The tentative budget calls for the city to pay about $120.4 million to the Police Department, which Sheriff Doug Gillespie hopes will have a budget of about $502 million.
But county officials have yet to decide how much they’re going to contribute for police, which might affect the city’s contribution.
Also, the state Legislature is considering a bill that would let the county impose an additional quarter-cent sales tax to fund police throughout Clark County. The city’s budget projections would need to be amended if the bill fails.
The one-quarter of a cent increase could raise as much as $75 million annually for police departments countywide to pay officers, including about $50 million for the Metropolitan Police Department, which is funded by Las Vegas and Clark County.
Gillespie has said his department’s revenue projections are about $456 million, about $46 million short of what he wants to spend.
“This has to pass,” Mayor Carolyn Goodman said of the sales tax bill. “You can’t have any community without safety assured to every one of us.”
But Councilman Bob Coffin, a former legislator, said he is not betting the tax will pass.
“I never thought the quarter-cent would pass this session,” said Coffin, who predicted it will mean more stretching by local officials to make their budgets balance. “We have to be like gymnasts in Cirque du Soleil with these budgets in the next two years.”

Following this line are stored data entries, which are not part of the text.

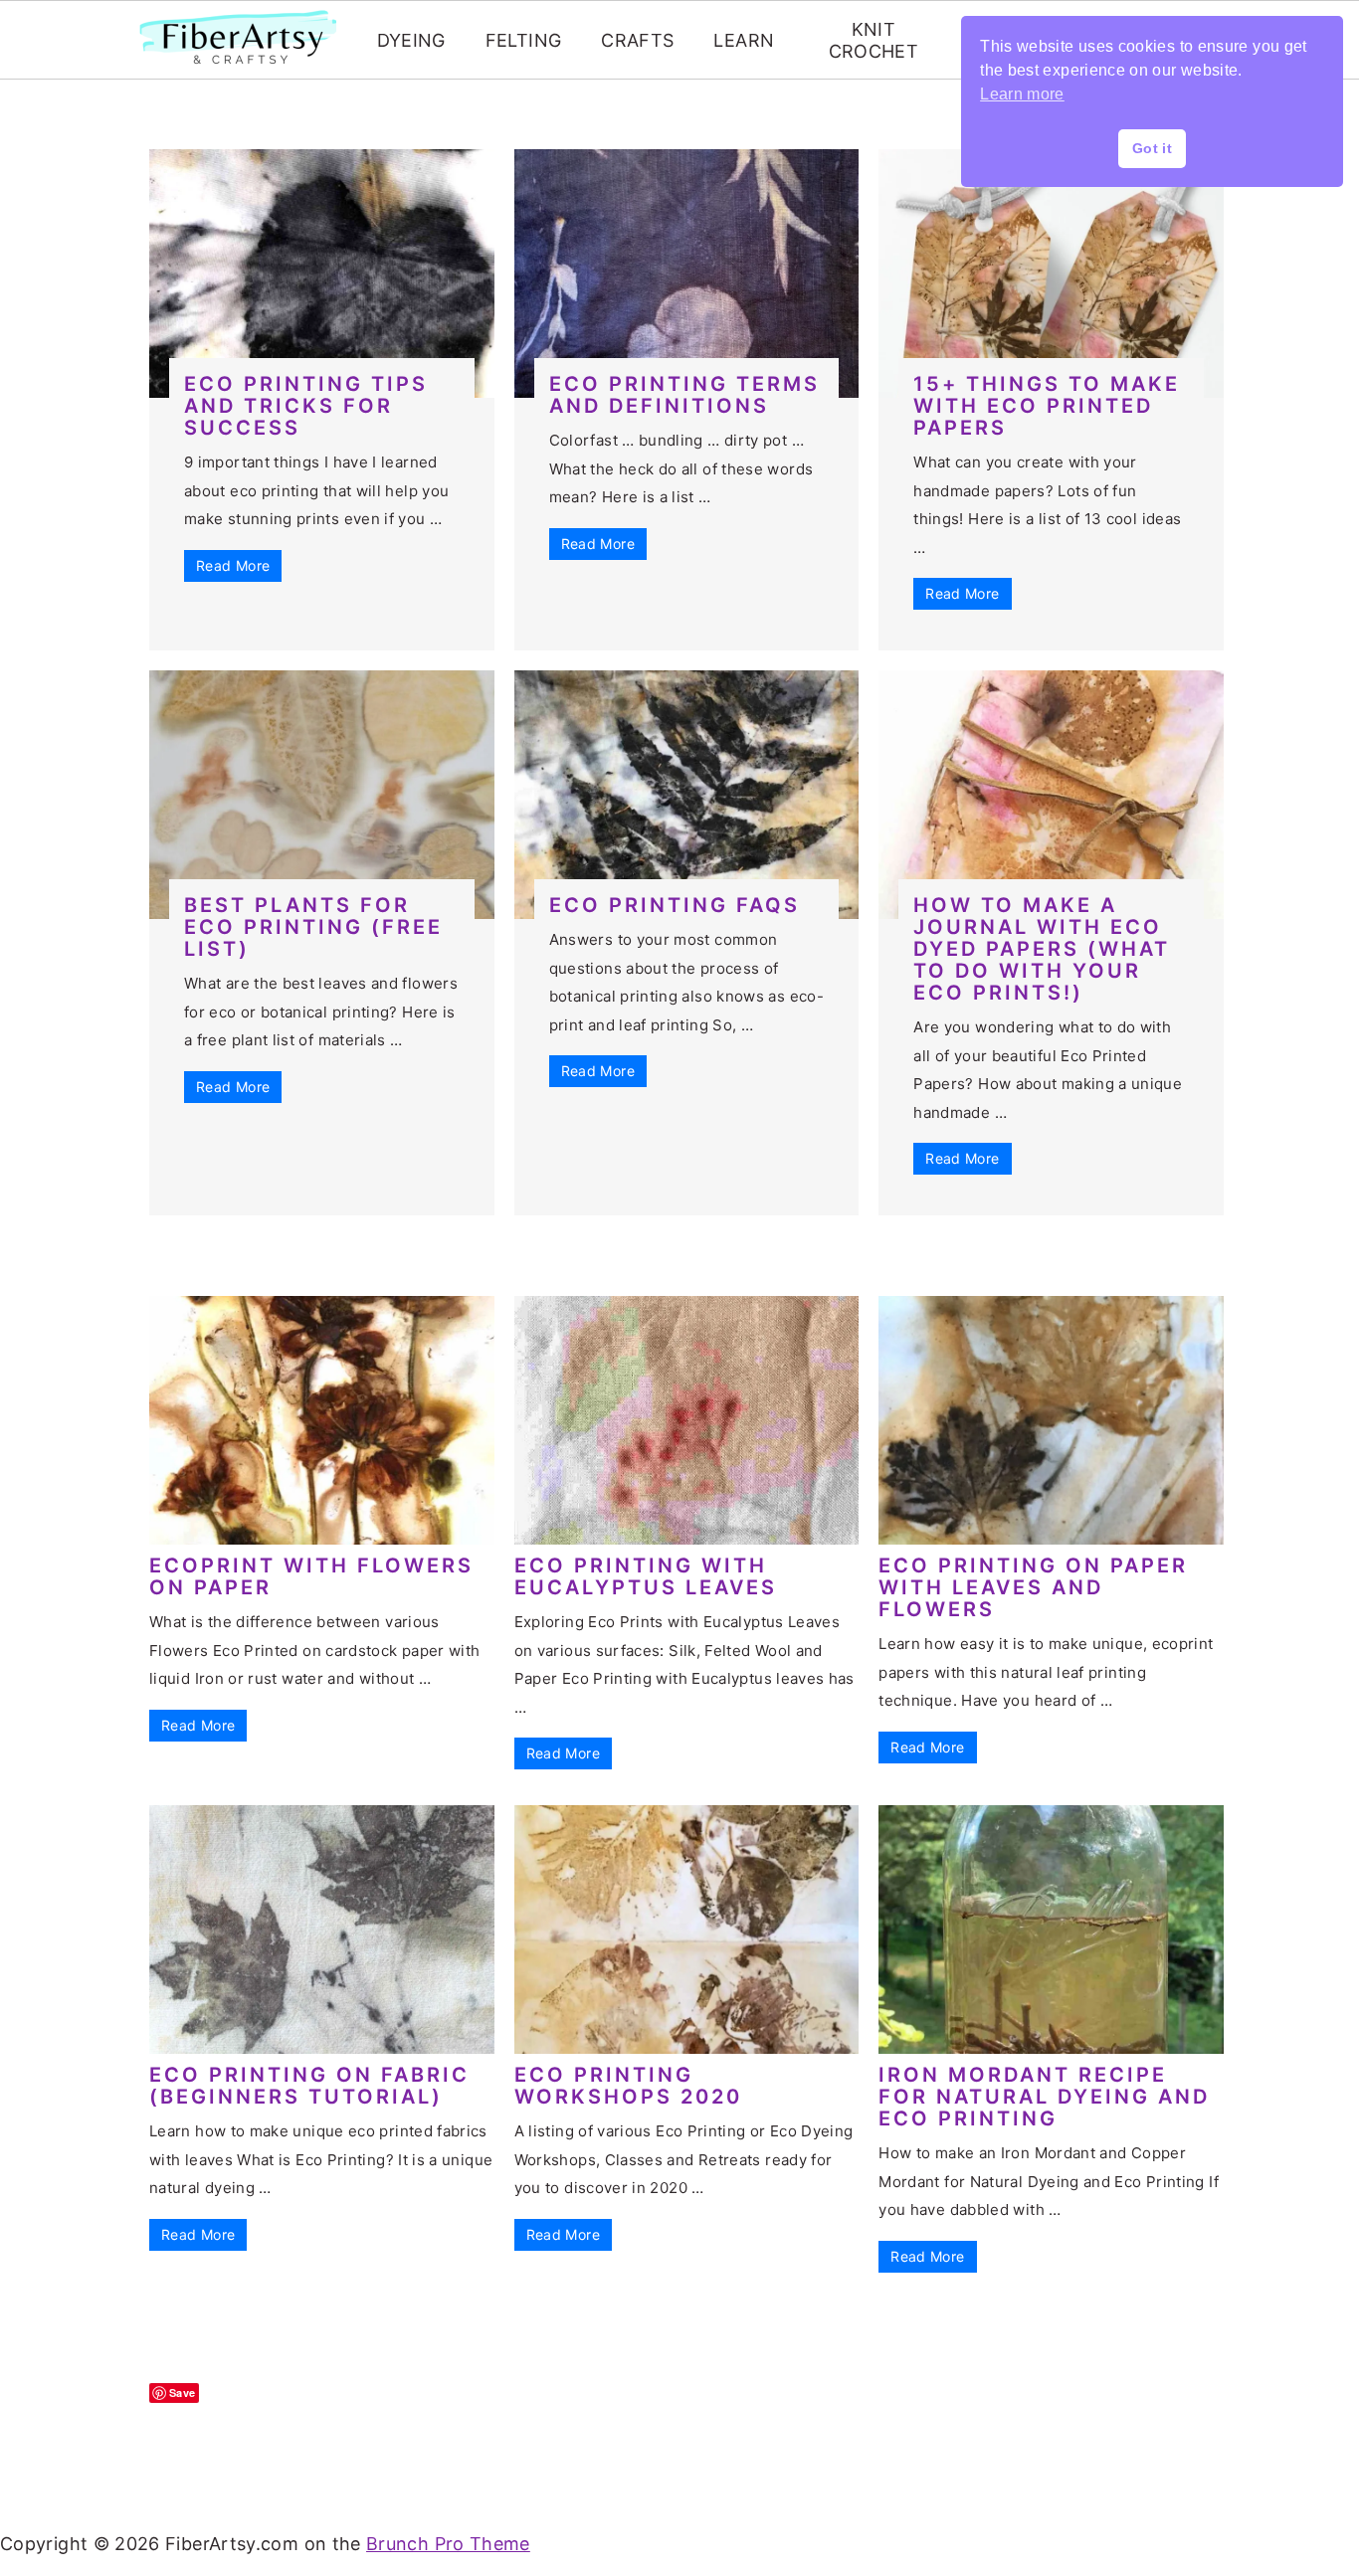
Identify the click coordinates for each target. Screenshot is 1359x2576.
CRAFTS (637, 40)
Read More (233, 565)
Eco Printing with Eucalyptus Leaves (645, 1576)
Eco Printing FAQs (674, 905)
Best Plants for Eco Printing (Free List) (313, 927)
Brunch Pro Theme (448, 2543)
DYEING (411, 40)
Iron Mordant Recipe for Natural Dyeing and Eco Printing (1044, 2096)
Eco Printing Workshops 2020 (628, 2086)
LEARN (743, 40)
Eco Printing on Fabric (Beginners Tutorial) (309, 2086)
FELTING (523, 40)
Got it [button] (1152, 148)
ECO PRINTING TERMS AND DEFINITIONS (684, 395)
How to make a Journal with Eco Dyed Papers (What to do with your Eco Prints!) (1041, 949)
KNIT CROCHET (874, 40)
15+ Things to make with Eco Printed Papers (1046, 406)
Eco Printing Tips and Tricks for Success (306, 406)
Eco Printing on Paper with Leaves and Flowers (1033, 1587)
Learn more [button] (1022, 94)
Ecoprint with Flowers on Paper (311, 1576)
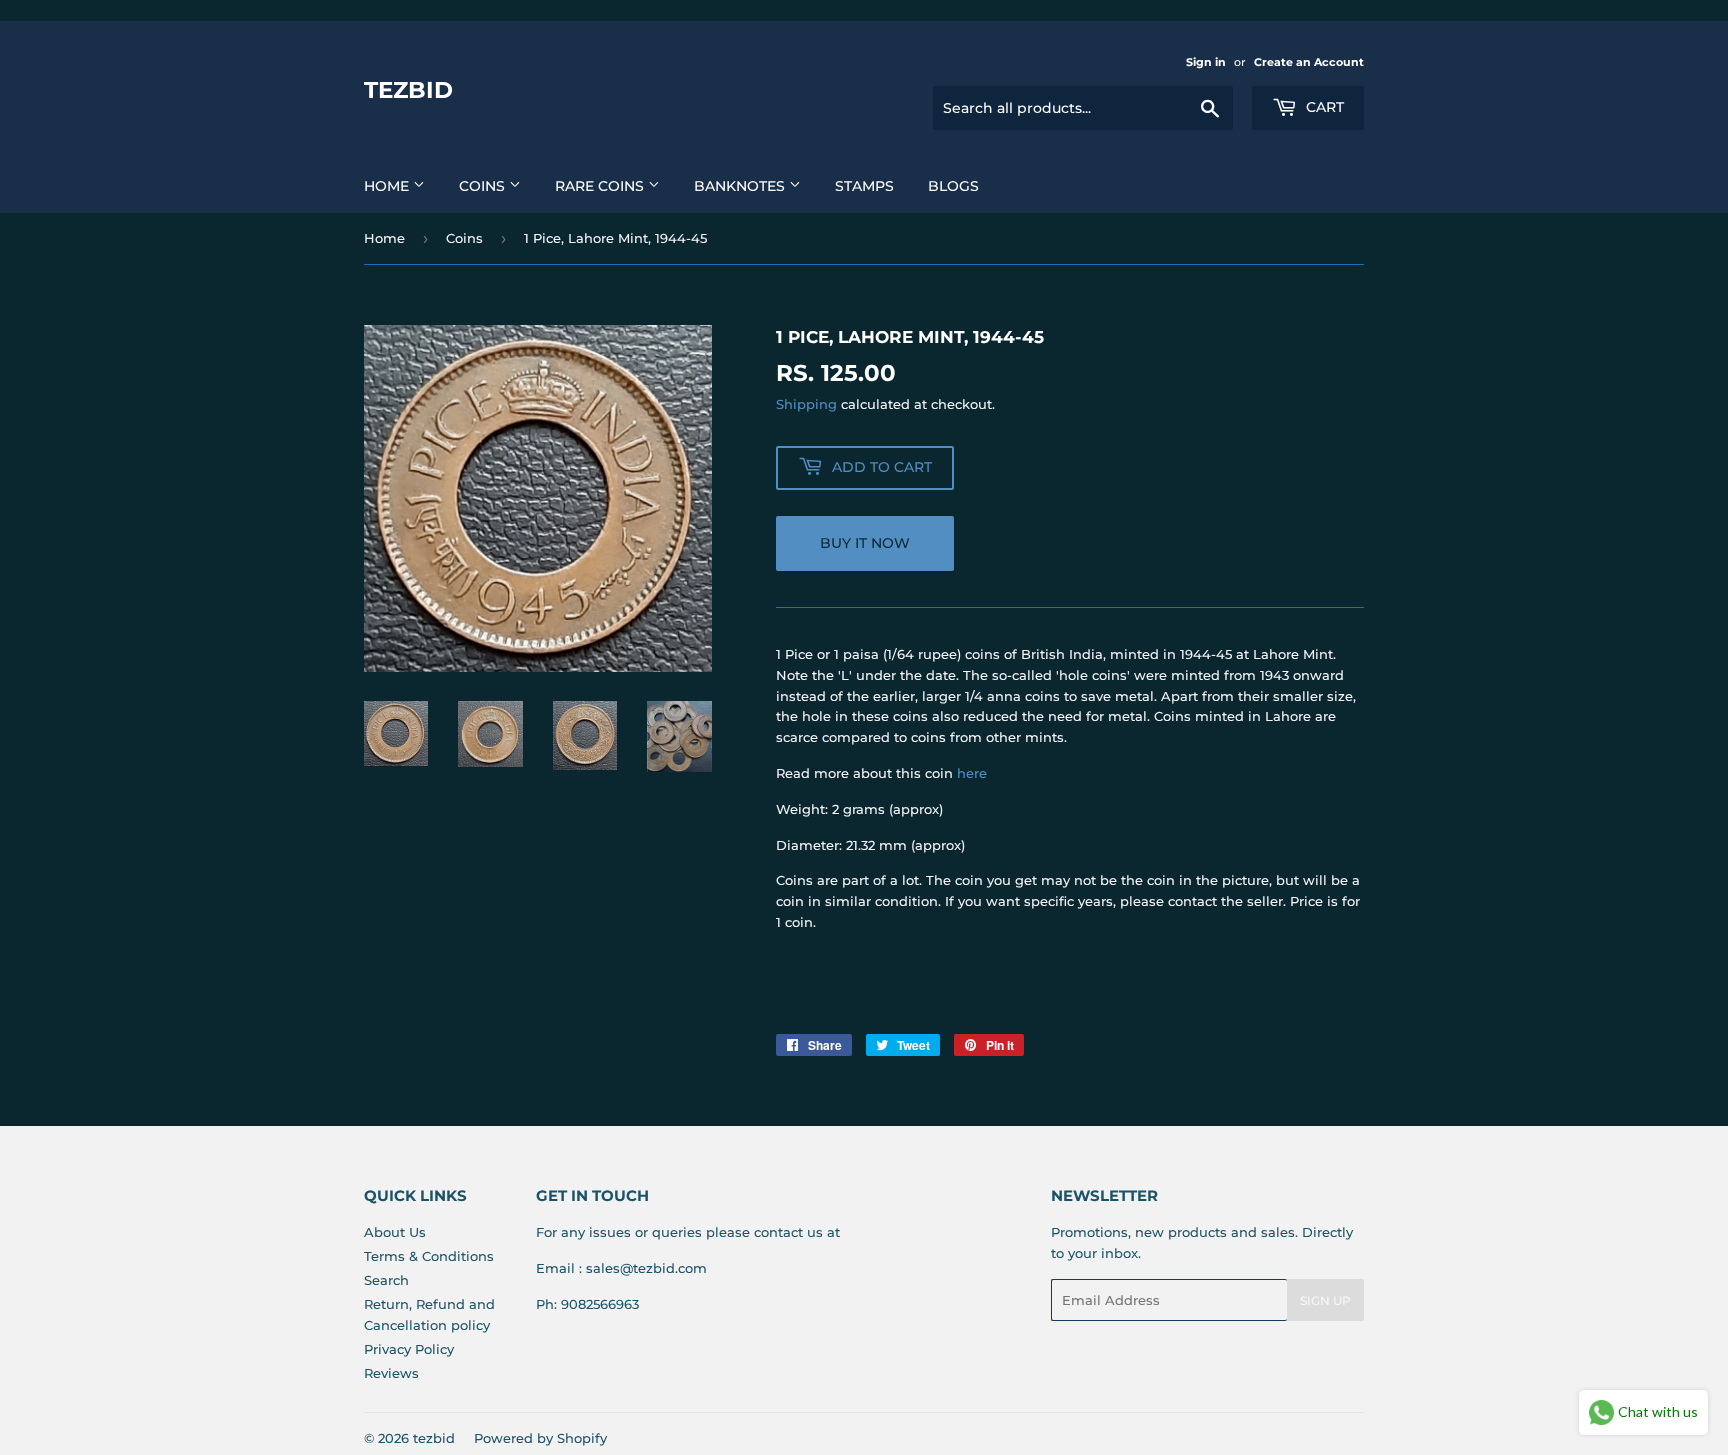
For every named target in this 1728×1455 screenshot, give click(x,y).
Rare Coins (601, 186)
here (972, 773)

According to the presentation, general fund revenue of $471.5 million will come mostly from the consolidated tax, which is mainly sales tax. It’s expected to be about $238.5 million.
The second-largest revenue source is property tax, which is forecast to be $88 million, followed by license and franchise fees at $76.8 million.
The biggest expenditure category is wages and benefits, which is projected to be $260.6 million, up from an estimated $247 million this year.
The second-largest expenditure is the projected $120.4 million for Las Vegas police. The use of $10.3 million from reserves to close the gap between spending and revenue would reduce the reserve fund from $101.5 million to
$91.2 million, according to the presentation. The spending projections include about $10 million in debt service on the new City Hall, which opened in 2012.
The proposed general fund budget also includes 24 new or restored positions. Among those, 17 are in the category of public safety. Another three positions would be used to reopen the Derfelt Senior Center, two for technical support in the council chambers and one each for a background check specialist and legislative manager, who would be charged with tracking legislation that could affect the city.
Tuesday’s meeting covered the general fund, which is just a portion of the nearly $1.2 billion in budgets in city government. Other major funds include
$233 million for capital projects, $197 million for internal service funds, $108 million in enterprise funds and $106 million in special revenue funds.
The tentative budget is scheduled to be filed with the state on Monday. There will be a public hearing on May 21, and the final budget will be filed in June.